Retyping should cover only the lines from the one containing "Task: Click the trident_openshift_virtualization" through the final line of the records, with pictures omitted.

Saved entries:
______________________________
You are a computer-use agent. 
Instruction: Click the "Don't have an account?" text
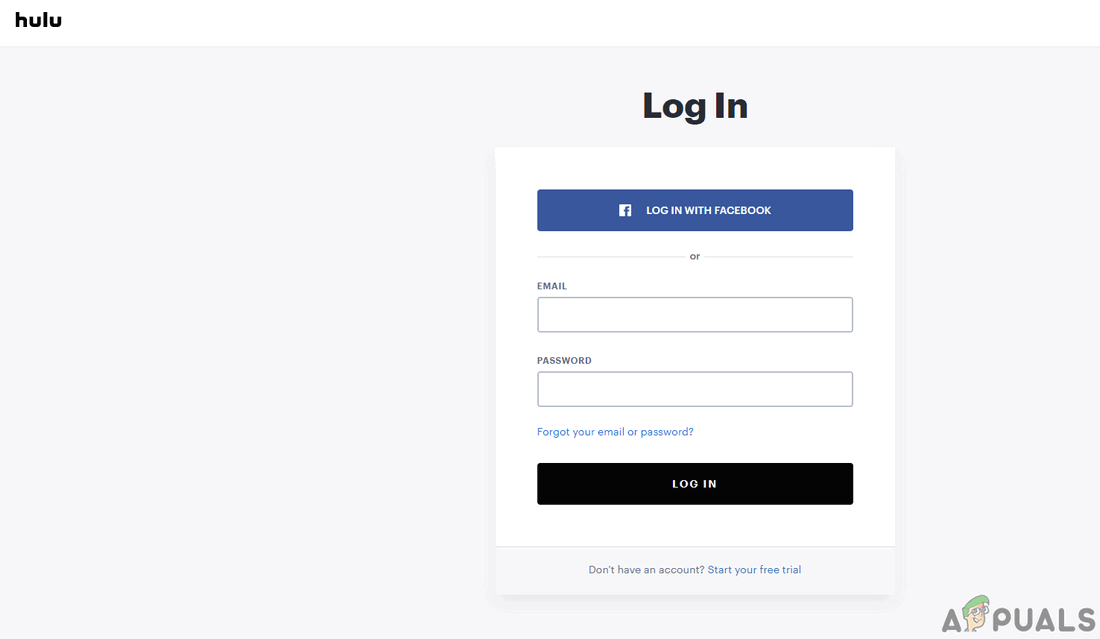[646, 570]
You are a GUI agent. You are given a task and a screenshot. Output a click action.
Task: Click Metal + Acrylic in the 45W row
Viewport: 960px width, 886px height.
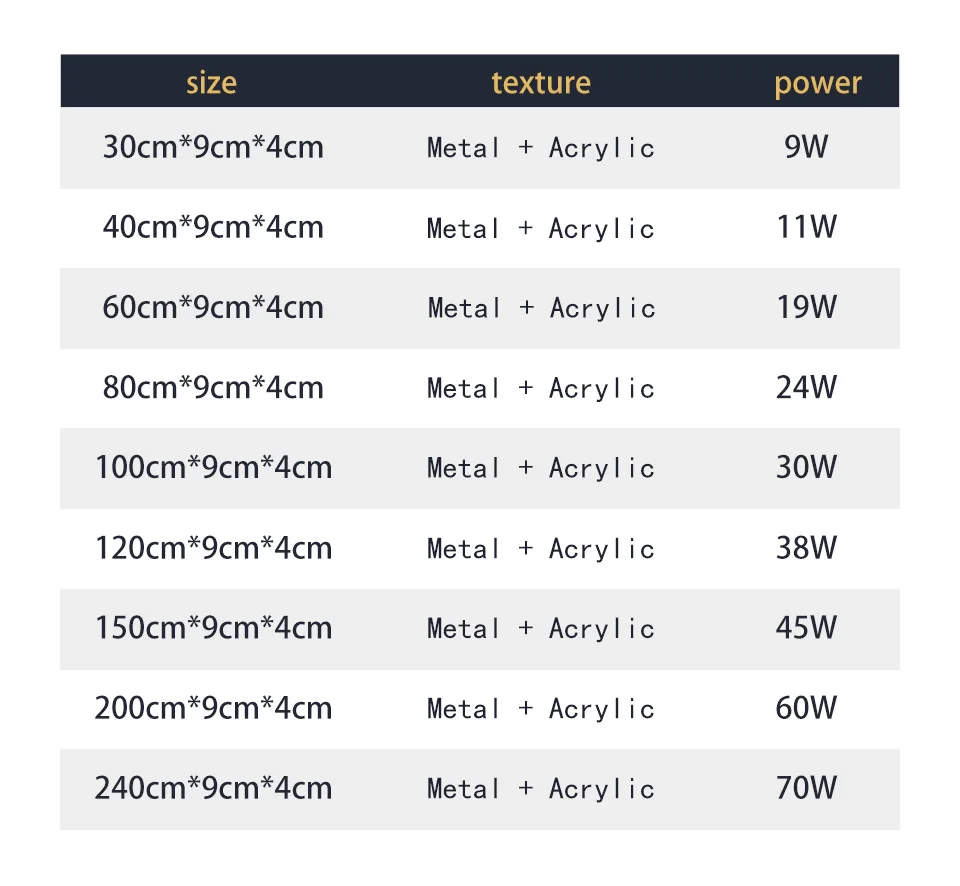(x=541, y=629)
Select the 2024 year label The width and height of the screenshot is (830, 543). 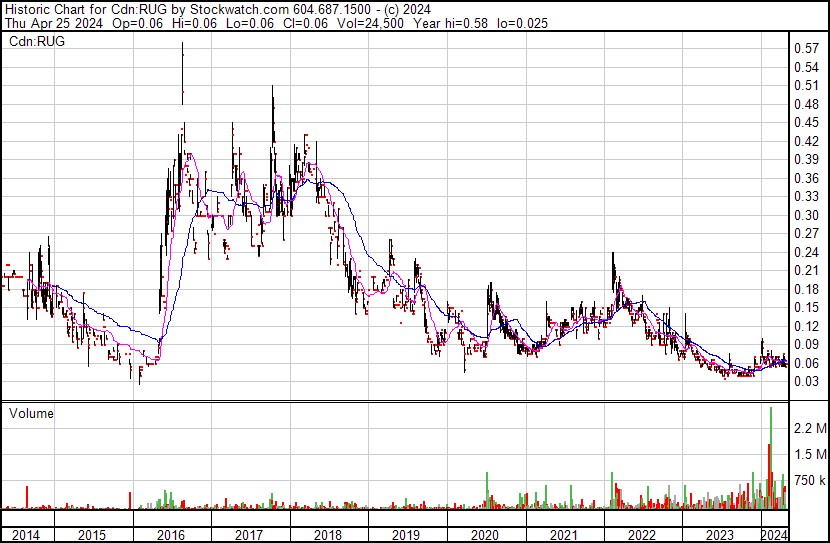pos(774,535)
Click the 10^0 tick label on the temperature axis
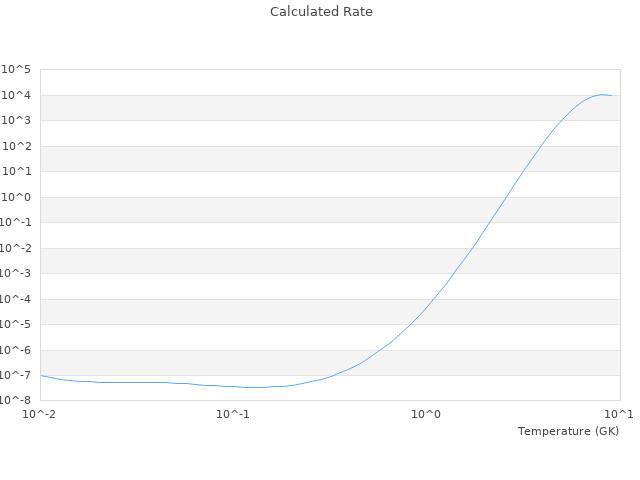The height and width of the screenshot is (480, 640). [x=426, y=414]
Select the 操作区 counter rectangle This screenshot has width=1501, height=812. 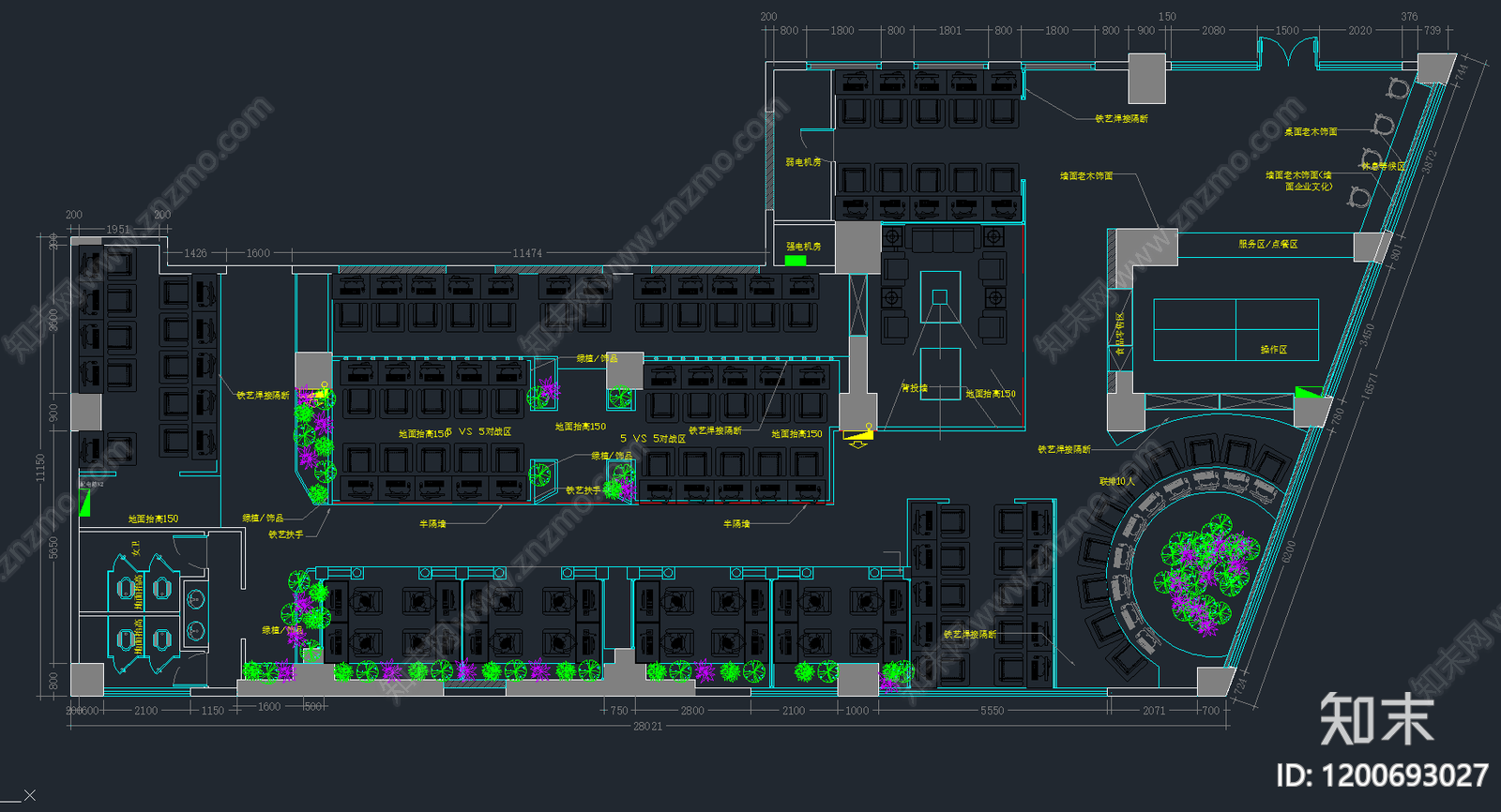pyautogui.click(x=1236, y=329)
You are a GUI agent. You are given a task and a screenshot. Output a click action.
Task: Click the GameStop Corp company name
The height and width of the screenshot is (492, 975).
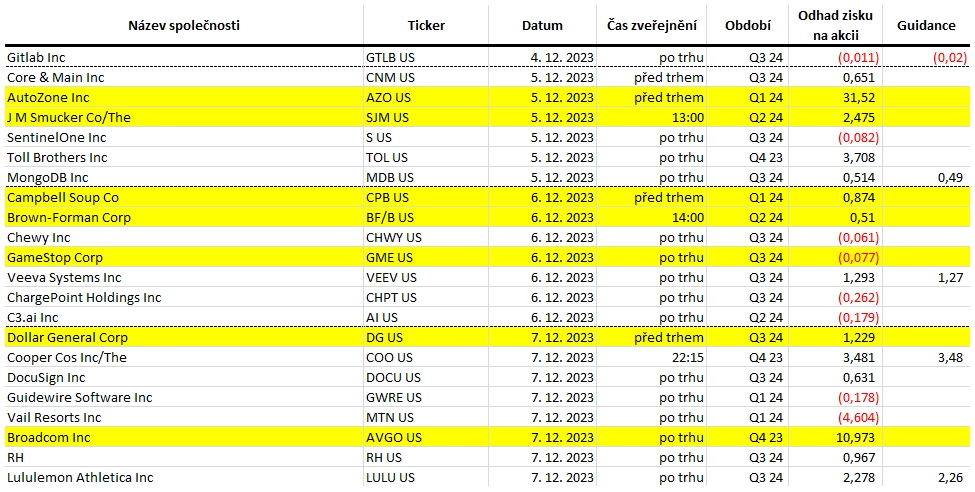55,258
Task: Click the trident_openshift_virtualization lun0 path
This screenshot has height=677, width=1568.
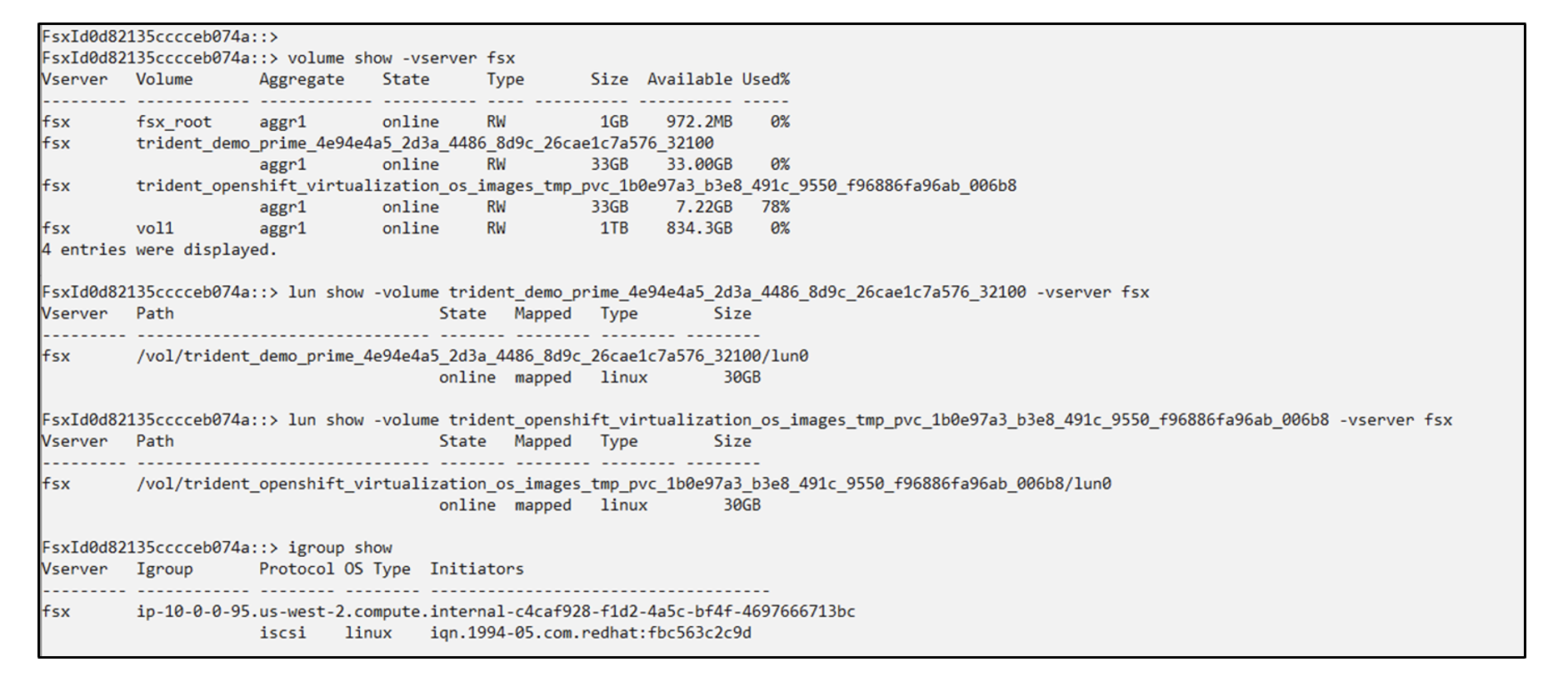Action: (624, 484)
______________________________
▶ [ANSWER TO THE EXERCISE]:
Task: Click the trident_openshift_virtualization lun0 path
This screenshot has height=677, width=1568.
Action: (624, 484)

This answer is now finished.